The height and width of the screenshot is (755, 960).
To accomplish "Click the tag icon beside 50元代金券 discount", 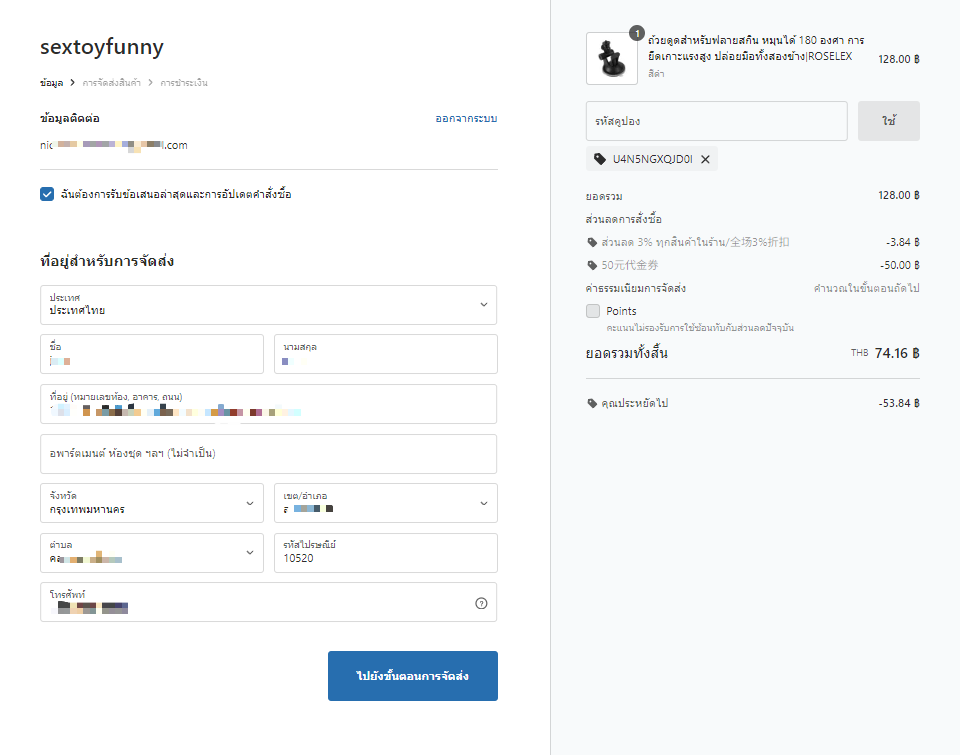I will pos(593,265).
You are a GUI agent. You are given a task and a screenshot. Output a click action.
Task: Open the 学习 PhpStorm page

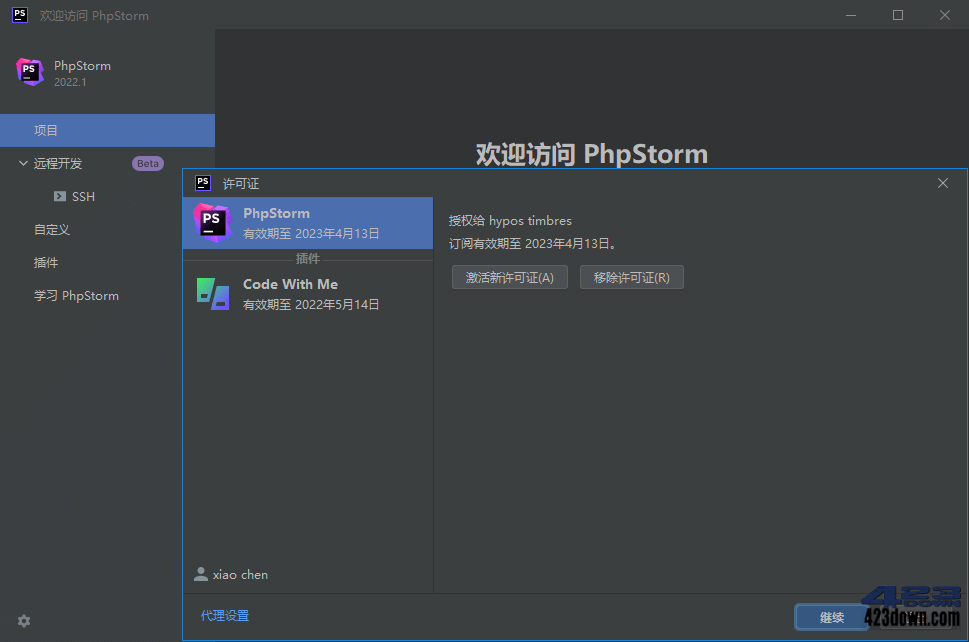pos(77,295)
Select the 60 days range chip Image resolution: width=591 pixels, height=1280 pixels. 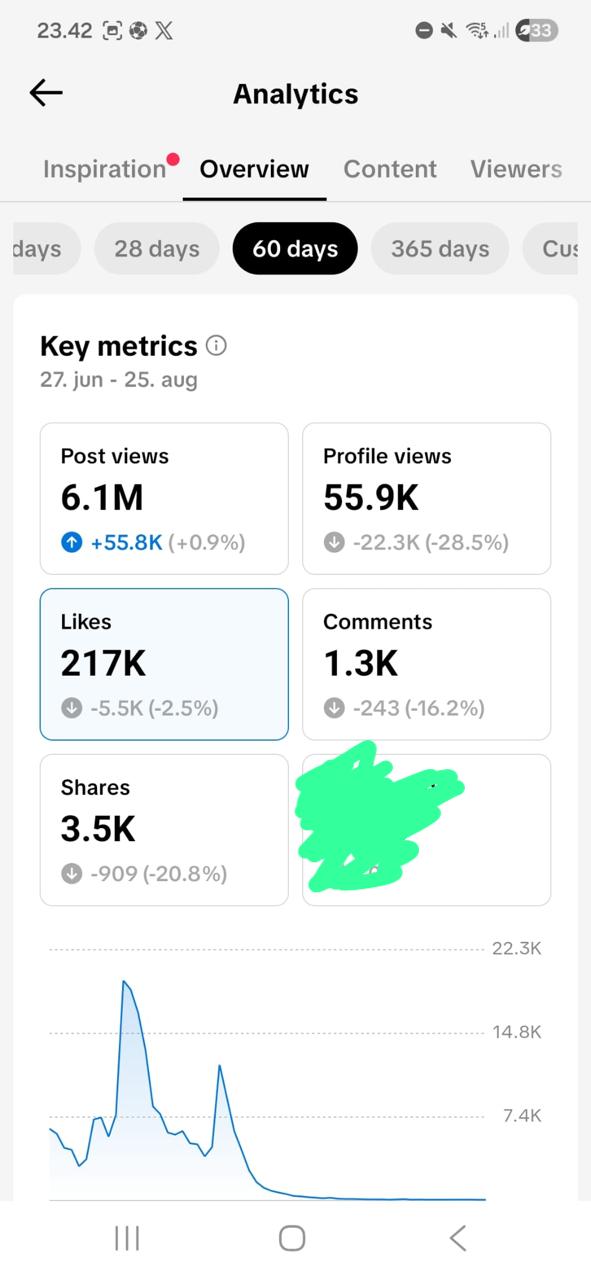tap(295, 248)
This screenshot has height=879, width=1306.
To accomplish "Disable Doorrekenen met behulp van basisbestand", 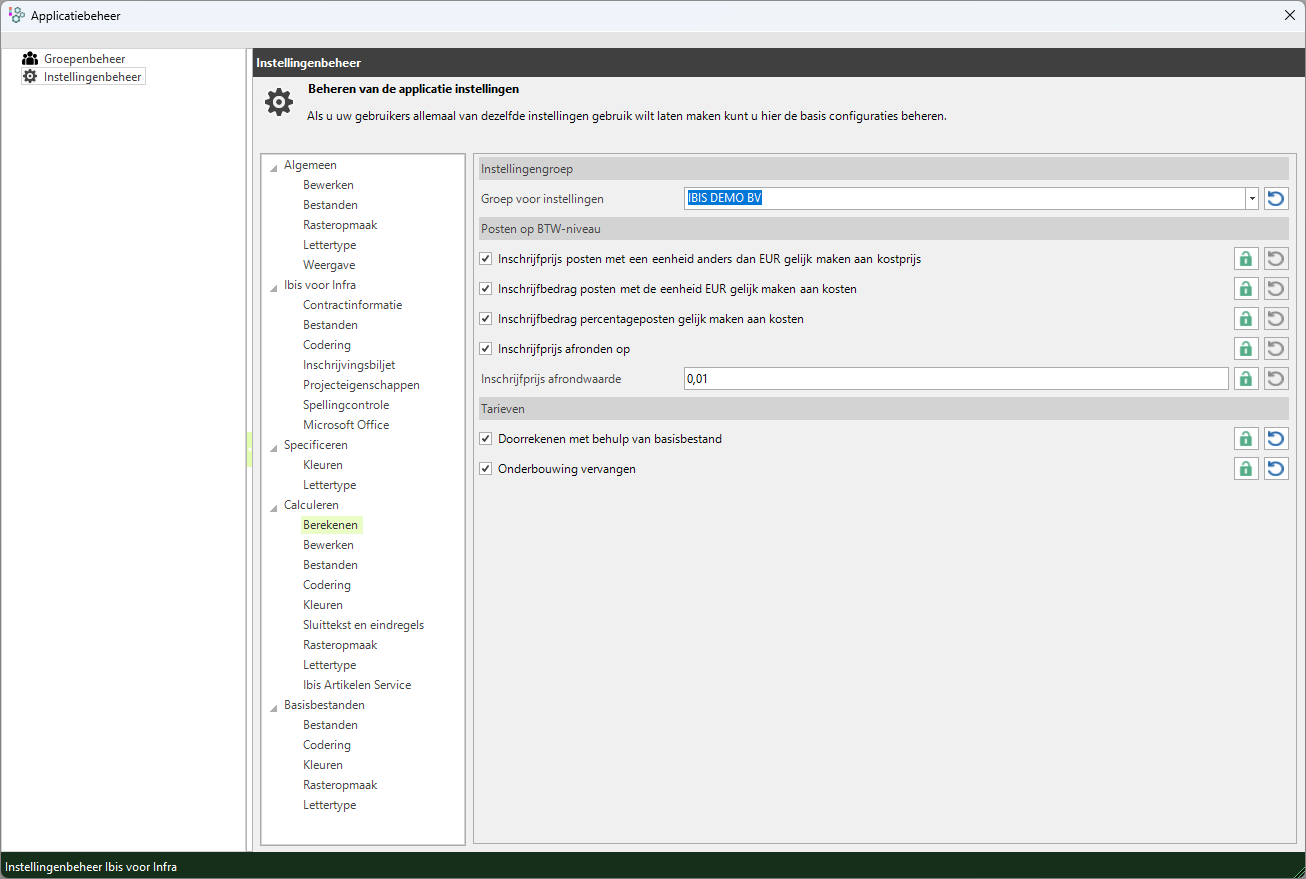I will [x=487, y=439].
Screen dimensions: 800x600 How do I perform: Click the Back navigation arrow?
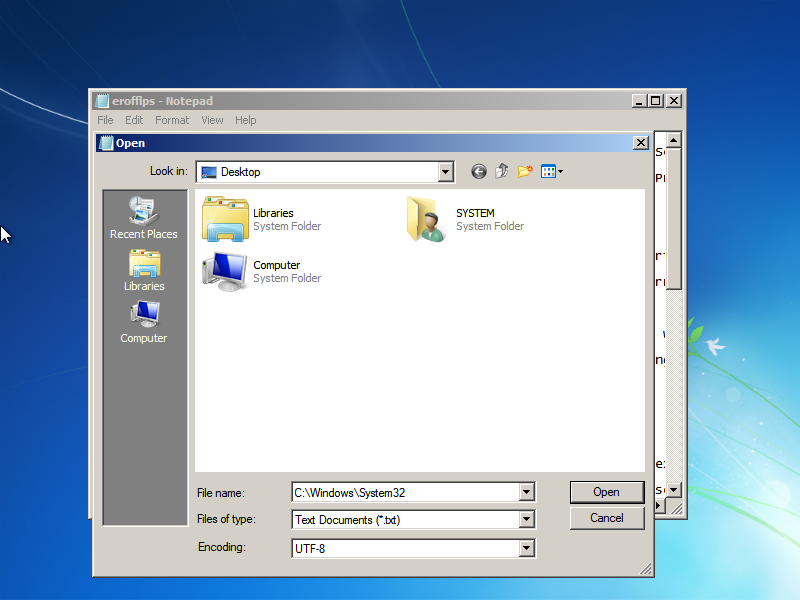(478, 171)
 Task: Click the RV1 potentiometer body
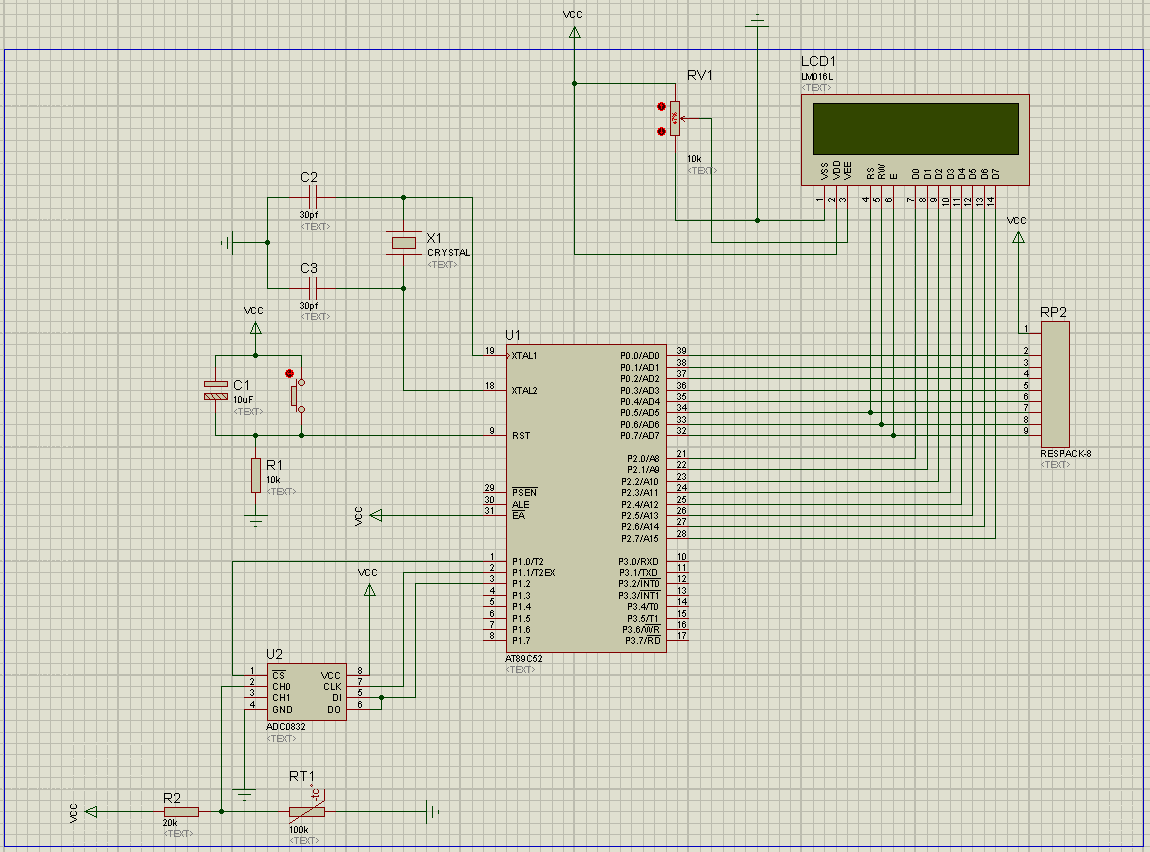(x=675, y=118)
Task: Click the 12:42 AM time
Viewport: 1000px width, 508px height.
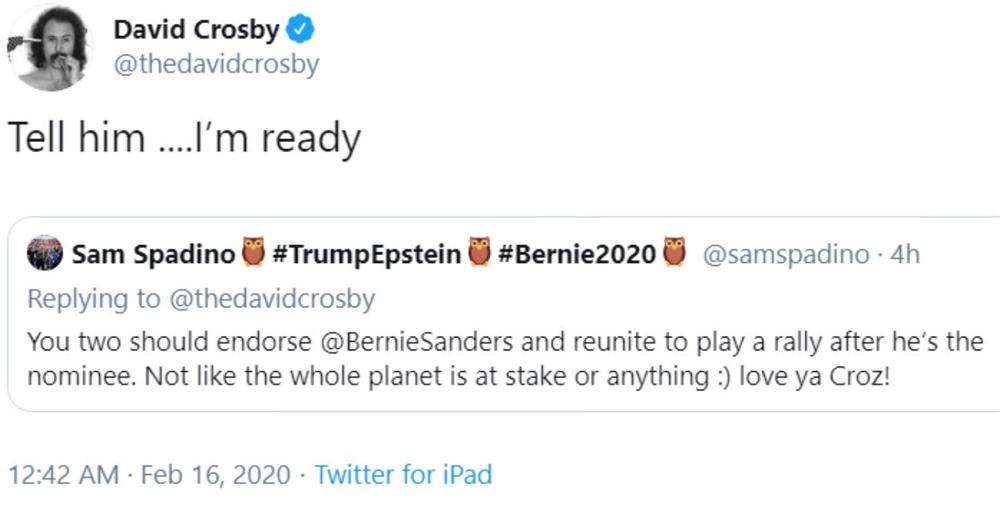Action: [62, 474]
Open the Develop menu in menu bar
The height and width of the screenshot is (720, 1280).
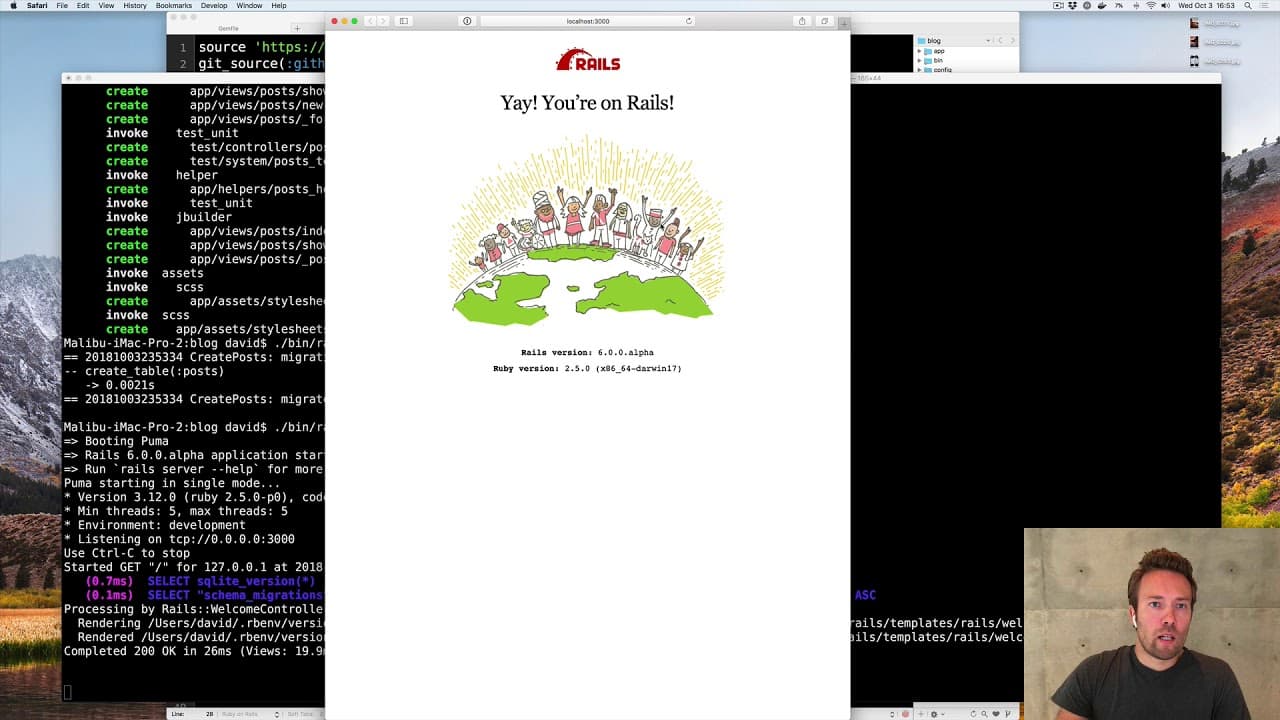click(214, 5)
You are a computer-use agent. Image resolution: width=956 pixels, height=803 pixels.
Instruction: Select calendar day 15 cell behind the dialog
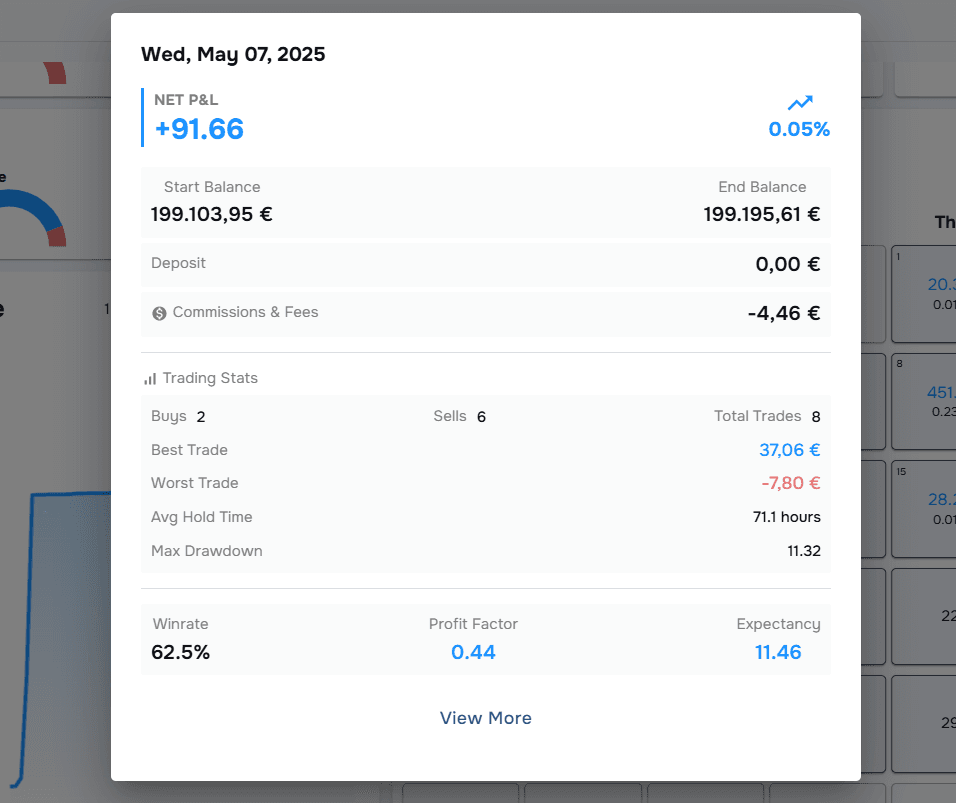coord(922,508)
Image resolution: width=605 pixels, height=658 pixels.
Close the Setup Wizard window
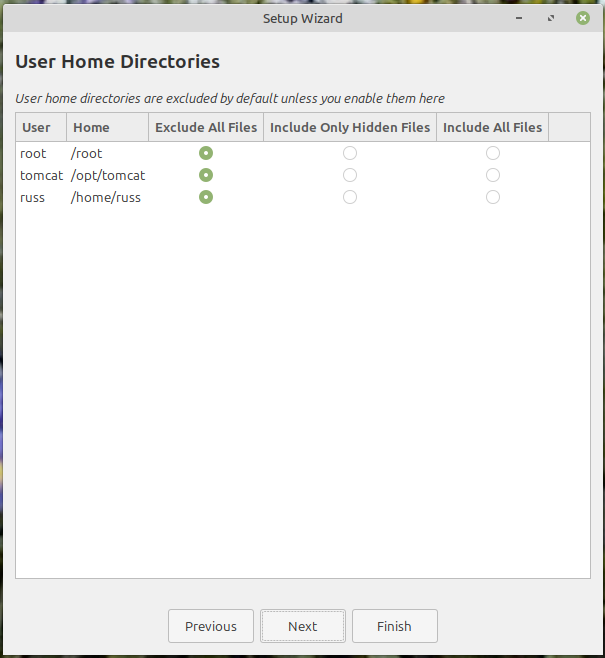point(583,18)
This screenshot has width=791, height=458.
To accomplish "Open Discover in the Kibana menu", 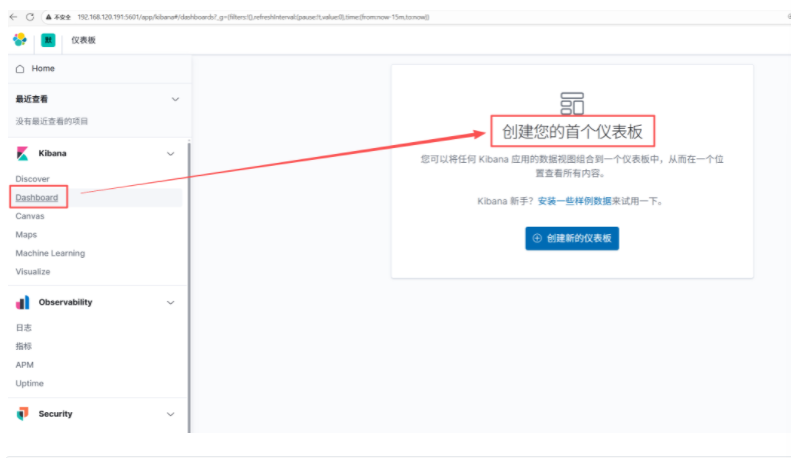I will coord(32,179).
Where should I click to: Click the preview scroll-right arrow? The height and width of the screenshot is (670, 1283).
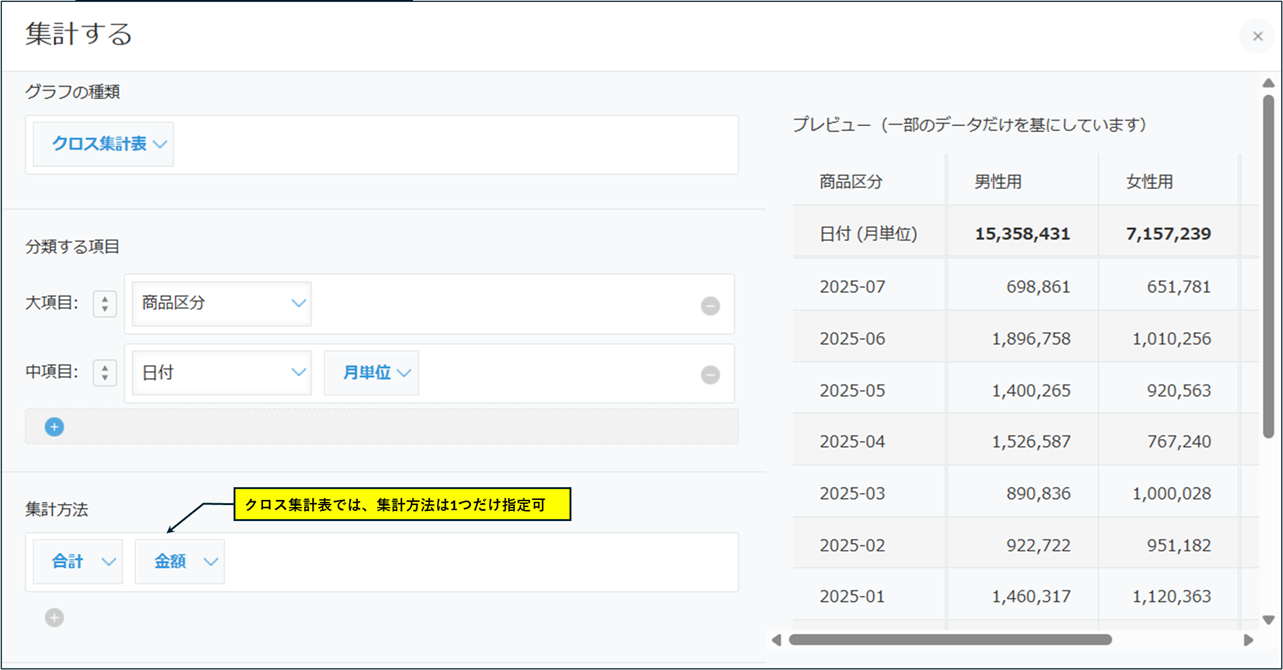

-=-=-

What you will do :: Using the records above, list each line that includes "This".

Response to the task ::
This screenshot has height=879, width=1306.
This screenshot has width=791, height=458.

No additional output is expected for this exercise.